As palavras têm uma vida própria e os seus significados vão-se alterando. A forma como essas alterações têm lugar são imagem, muitas vezes, das nossas preocupações, das definições de civilização que nos guiam. A afirmação de um sentido no chamado senso-comum é a melhor forma de afinar e compreender os medos e as ânsias de uma população.
A mais intrigante palavra de horizonte religioso transportada para a linguagem coloquial, e que revela os apriorismos que temos em relação ao universo religioso é, obviamente, a palavra fundamentalismo. Fundamentalista passou a ser equivalente de terrorista. E esta rotação de significado, de um mundo ligado ao que de fundamental uma fé tem, os seus textos base, para um quadro de desgraça e de destruição, é uma leitura neo-positivista que coloca uma etiqueta de erro civilizacional a todos aqueles, muçulmanos, ou não, que não aderirem 100% a uma forma de ver o mundo: laicizada e sem a necessidade de um motor divino que explique o seu devir. O Fundamentalista passa a ser todo o inimigo da visão ocidentalizada do mundo.
Um muçulmano fundamentalista é um muçulmano que segue o seu Texto Sagrado como base da visão do mundo e da organização social. Este, não faz necessariamente atentados terroristas. O mesmo se poderia dizer de um cristão fundamentalista: aquele cristão que usa o texto bíblico como base inquestionável da sua fé e da gestão do seu quotidiano.

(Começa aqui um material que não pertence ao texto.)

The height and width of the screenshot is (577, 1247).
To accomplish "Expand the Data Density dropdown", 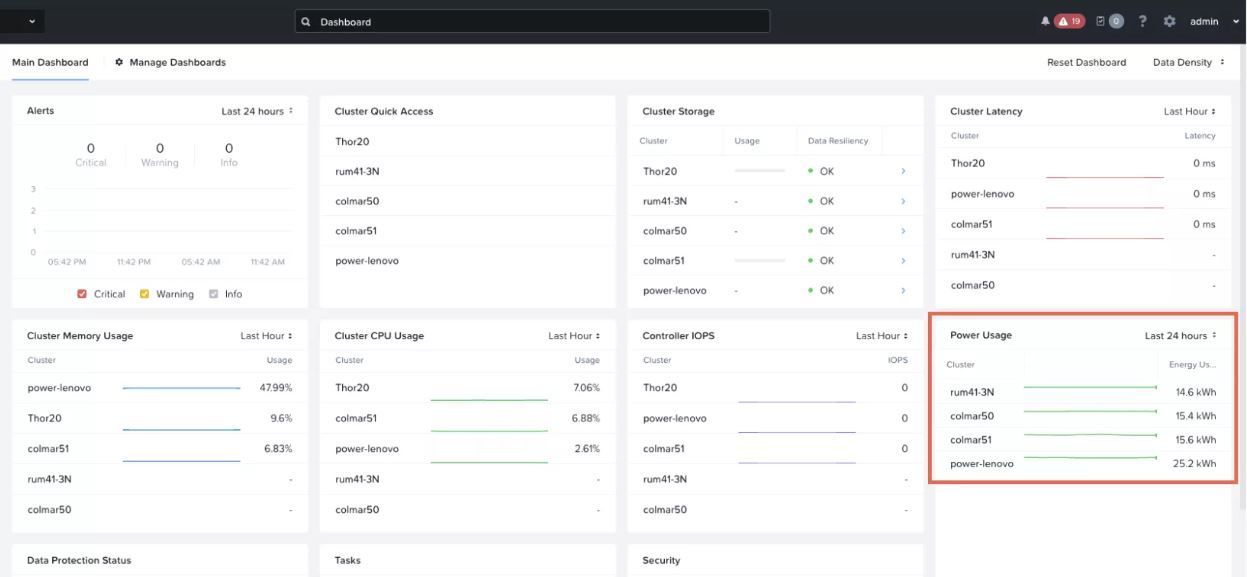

O mesmo se passa com uma em tudo semelhante palavra: ortodoxo. Esta tem, ainda, a peculiar característica de ter mesmo passado para o léxico específico do tratamento das religiões, baralhando tudo. Um cristão ortodoxo não é um cristão que segue a ortodoxia, a ortopraxis, do cristianismo, tanto mais que ela não existe… Para o conjunto dos cristianismos, um cristão ortodoxo é um ‘cristão de leste’.
No caso judaico, a situação ganha contornos ainda mais complexos: um judeu ortodoxo pertence ao grupo lato maioritário, cumpridor das regras da Lei Mosaica, mas integrados nas sociedades que pertencem. Quando se falava num judeu ortodoxo, no século XIX ou mesmo em grande parte do XX, era necessário identificar a nacionalidade, a tradição cultural a linhagem teológica. Hoje, numa linguagem rápida de senso comum, um judeu ortodoxo é apenas um homem de longas e estranhas suíças a despontar por debaixo de um chapéu vindo de tempos oitocentistas. Foi necessário criar o judeu ultraortodoxo para diferenciar a realidade, o qual passou a ser o equivalente, em termos de perceção, ao muçulmano fundamentalista.
Perdemos estas nuances, mas ganhámos em rancor e em ódio. Todos estes usos passaram a ser continentes poderosíssimos de violência. O resvalar destas palavras para este quadro maniqueísta é imagem de onde anda a nossa cabeça: desgraça e sangue. Pouco menos.